Maybe contact Have I Been Pwned?, work with them to add it to their leak database, notify site owners afterwards with a timeframe for disclosure and release your findings/blog post? Give people a way to check with HIBP, site owners a way to mitigate and claim the credit for the discovery.

[password4321]

This is probably the best option for anyone actually trying to fix the problem.

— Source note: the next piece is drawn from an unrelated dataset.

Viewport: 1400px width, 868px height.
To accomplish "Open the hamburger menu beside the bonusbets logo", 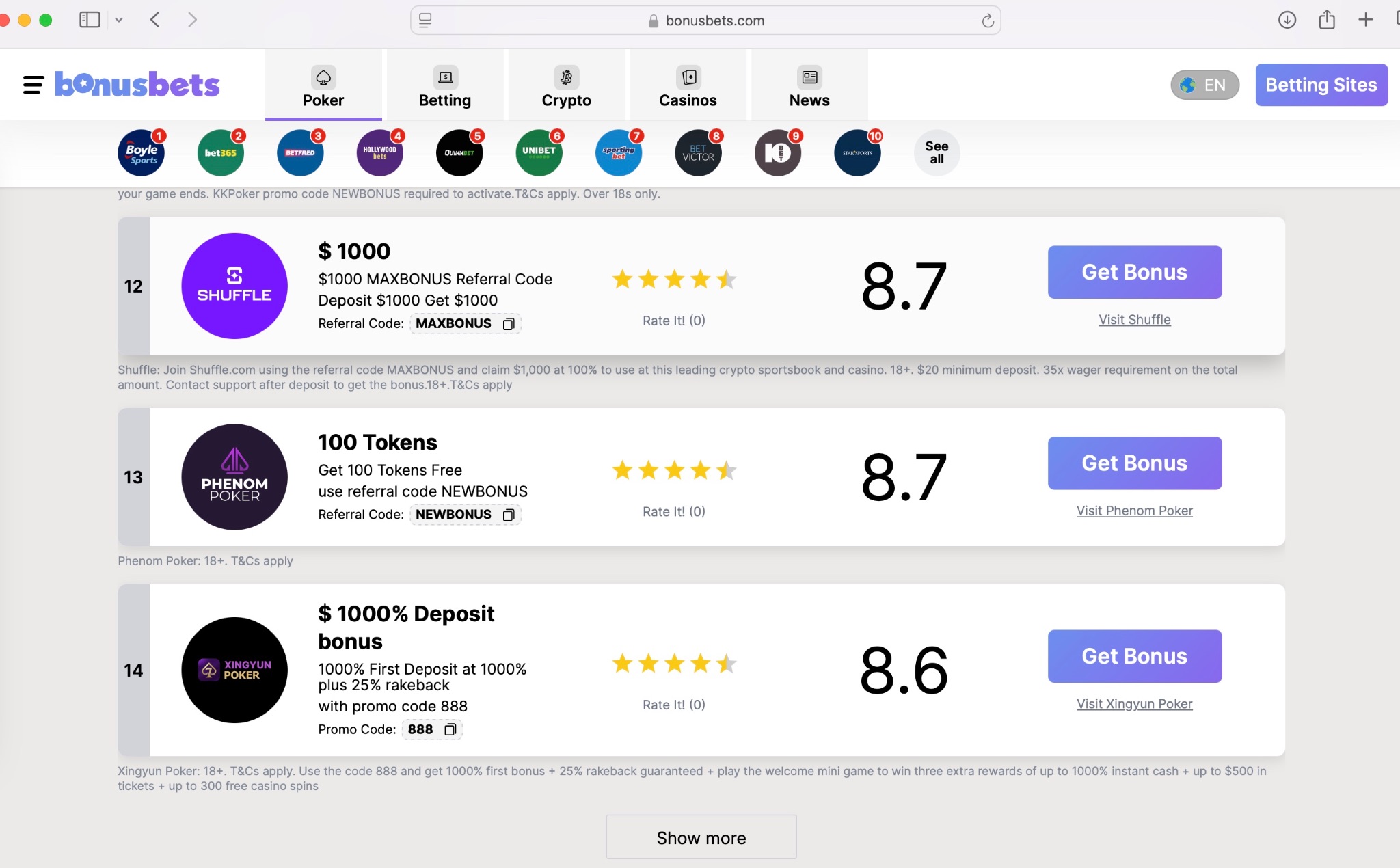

https://haveibeenpwned.com/FAQs#SubmitBreach

> If you've come across a data breach which you'd like to submit, get in touch with me. https://www.troyhunt.com/contact

Good luck on your OPSEC, should not have used your 7 year old account... might hit up dang to change the account so you don't get kidnapped.

[brightball]

Seriously, this. You just publicly stated you have access to millions.

[_jvqm]

That is not a very special occurrence. I’d argue you can find almost anyone with access to a million dollars online. Just go to Twitter or so.

[j-bos]

Take a look at the hn reaction to your post, this is a special occurence. Regardless it's your decision and I imagine you have your reasons.

[_jvqm]

Finding such a thing might be somewhat special, but (referring to your comment) having theoretical access to money is definitely not a special thing.

[j-bos]

Right, and Have I Been Pwned is about findings.

[sebastien_b]

He might have tried a burner account that never got approved (so no posting showing up).

[enumjorge]

I've never been in this situation, but this seems like a good option--reach out to someone like Troy Hunt of Have I Been Pwned or a tech journalist who does security related content(maybe someone at Arstechnica?). They probably know how to raise awareness in a way that reduces their personal liability.